I’m an avid blog-reader, so I guess it was only a matter of time before I through my own hat into the ring. I’m especially interested in blogs about teaching, where teachers engage in those kind of deep conversations about pedagogy only seems to happen at grad school, and unfortunately not very often around the faculty room water cooler. So far I’ve been fortunate enough to find some stellar blogs that engage these kinds of conversations, but mostly written by math teachers or high school physics teachers (such as Dan Meyer and Shawn Cornally). I don’t know of much out there that deals with K-8 science teaching (but if you blog about this, please let me know!). So this blog is my effort to build the same kind of reflective community for elementary and middle school science teachers, although thoughtful teachers of all subjects and levels are welcome to join in the discussion.
Why call this blog the Scientific Teacher? Because it’s more about a scientific approach to teaching than just teaching science. That’s how I strive to approach my own teaching, by applying the scientific practices of questioning, collecting and analyzing data, researching, debating, and above all experimenting with new ideas in the classroom. And I know I’m not the only one out there that does this- I know there are tons of teachers pushing the envelope out there, but I don’t want to wait until I bump into you by chance at some conference. By leveraging the power of the internet, teachers should be able to communicate with each other to push forward our understanding of teaching and learning in the same way the scientific community does.
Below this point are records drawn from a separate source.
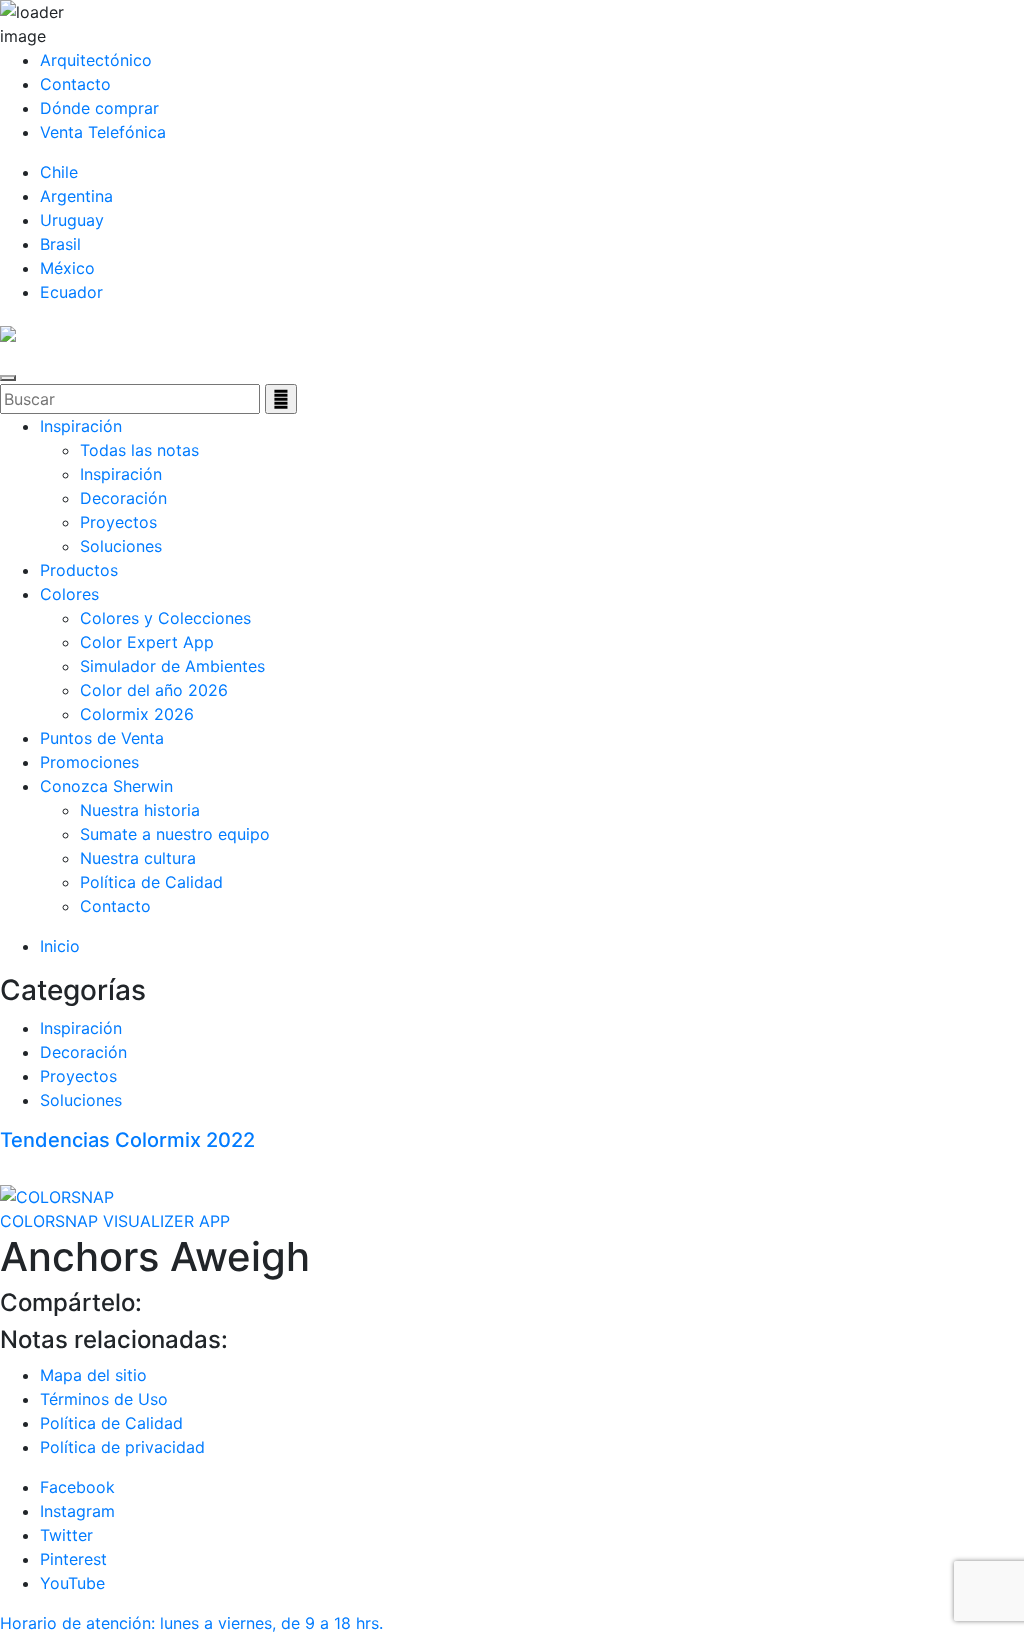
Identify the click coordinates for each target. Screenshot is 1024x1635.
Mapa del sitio (93, 1375)
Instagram (77, 1511)
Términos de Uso (104, 1399)
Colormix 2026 (137, 714)
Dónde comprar (99, 108)
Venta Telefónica (103, 132)
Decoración (123, 498)
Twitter (66, 1535)
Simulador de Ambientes (172, 666)
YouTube (72, 1583)
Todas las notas (139, 450)
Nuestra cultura (138, 858)
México (67, 268)
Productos (79, 570)
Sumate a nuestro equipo (175, 834)
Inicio (60, 946)
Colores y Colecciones (165, 618)
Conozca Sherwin (106, 786)
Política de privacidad (122, 1447)
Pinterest (73, 1559)
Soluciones (121, 546)
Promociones (89, 762)
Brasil (60, 244)
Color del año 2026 (154, 690)
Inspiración (81, 426)
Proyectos (118, 522)
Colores (69, 594)
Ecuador (71, 292)
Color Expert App (147, 642)
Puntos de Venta (102, 738)
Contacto (75, 84)
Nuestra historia (140, 810)
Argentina (76, 196)
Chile (59, 172)
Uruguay (72, 220)
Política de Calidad (151, 882)
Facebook (77, 1487)
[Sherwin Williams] (8, 332)
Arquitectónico (96, 60)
So let’s do this thing! I’ll start rolling out posts of my own questions, research, and classroom experiments, and if you’re a scientific teacher yourself, I want to hear from you. Too many teachers work alone in their classrooms and too many good ideas never see the light of day- but we can and should change that. So let’s connect and get the conversation started, and who knows- someday we may be able to conduct our own educational experiments across the many classrooms of our online community. Wouldn’t that be cool?